Türkçe’de (Gök Türkçe, Uygurca) “ruh” için can anlamına gelen “tin” sözcüğü kullanılıyordu. Bu aynı zamanda “soluk” demekti. Ölüm, soluğun kesilmesi, ruhun bedenden ayrılıp uçması biçiminde düşünülüyordu. Bu yüzden de bazen “öldü” yerine “uçtu” denir, ruhları öbür dünyaya göç eden ataların, orada rahatsız edilmemeleri, iyi yaşamaları gerektiğine inanılırdı. Bu nedenle Eski Türkler’de mezarları gizleme geleneği yoktur, aksine özellikle büyüklerin özel mezarları yapılıp, üzerlerine bir yapı (bark) yapılmış, barkın iç duvarları ölünün yaşarken katıldığı savaş sahnelerini gösteren resimlerle süslenmiştir. Ayrıca mezarın ya da mezar yapısının üstüne Balballar dikilmiş, sıradan kişilerin mezarlarına da, belirli olması için tümsek biçimi verilmiştir.

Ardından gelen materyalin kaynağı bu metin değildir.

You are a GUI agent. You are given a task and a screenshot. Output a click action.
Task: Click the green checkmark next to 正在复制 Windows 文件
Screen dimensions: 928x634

Eski Türkler’de “ruh”ların insan biçiminde düşünülmesi söz konusu olmadığı için, tapınmaya ilişkin putlara da rastlanmaz. Türkler gizli güçleri olduğuna inandıkları doğa olgularına kutsallık vermekle yetinmişlerdir. Doğada gizli güçlerin bulunması inancı, Orkun yazıtlarında “yer-su” (yarsub) terimiyle yansıtılmıştır. Bu açıdan yer-su “kutsal” sözcüğüyle nitelendirilmiştir. Genellikle bu tür inançlarda maddi yaşam koşullarının, ekonomik ve toplumsal etkenlerin rol oynadığı kabul edilmektedir. Orkun yazıtlarında, Türkler’in yararına çalışan manevi güçler anlamında kullanılan yer-su sözcüğüne oldukça sık rastlanır. Eski Türkler’de kutsallık “ıduk” kavramıyla dile getirilmiş, özellikle Göktürkler’de sular, dağlar ıduk sayılmıştır. Her boyun her obanın bir kutsal dağı olmuş, bu dağ ıduk olarak benimsenmiştir.

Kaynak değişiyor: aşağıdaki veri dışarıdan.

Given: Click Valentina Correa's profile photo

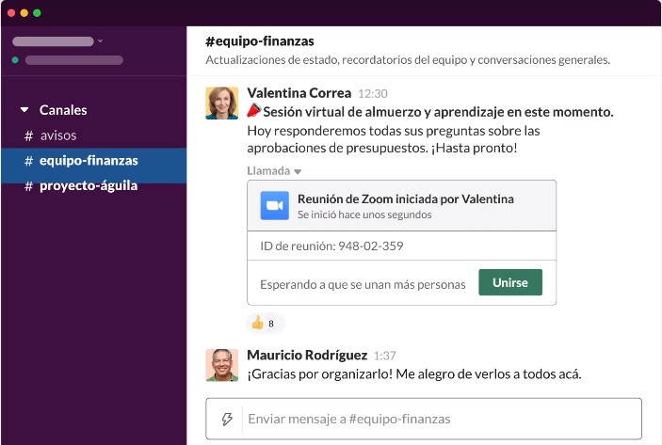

Gök Tanrı’ya sunulan bütün kurbanlar, adaklar ilgili dağa götürülerek orada törenle, şölenle gereği yapılmıştır. Orta Asya Türkleri arasında en yüce, en kutsal sayılan dağ “Ötüken”dir. Ötüken yalnız dağ değil aynı zamanda bir ormandır. Türkler ona büyük saygı göstermiş, adaklar sunmuş, kurbanlar kesmişlerdir. Kurban, iyi ruhların sembolü ve yerinin gökyüzünde olduğuna inanılan “Bay Ülgen” için kesilmişse başı “doğu”ya, kötü ruhların sembolü ve yeraltında olduğuna inanılan “Erlik” adına kesilmişse “batı”ya çevrilir.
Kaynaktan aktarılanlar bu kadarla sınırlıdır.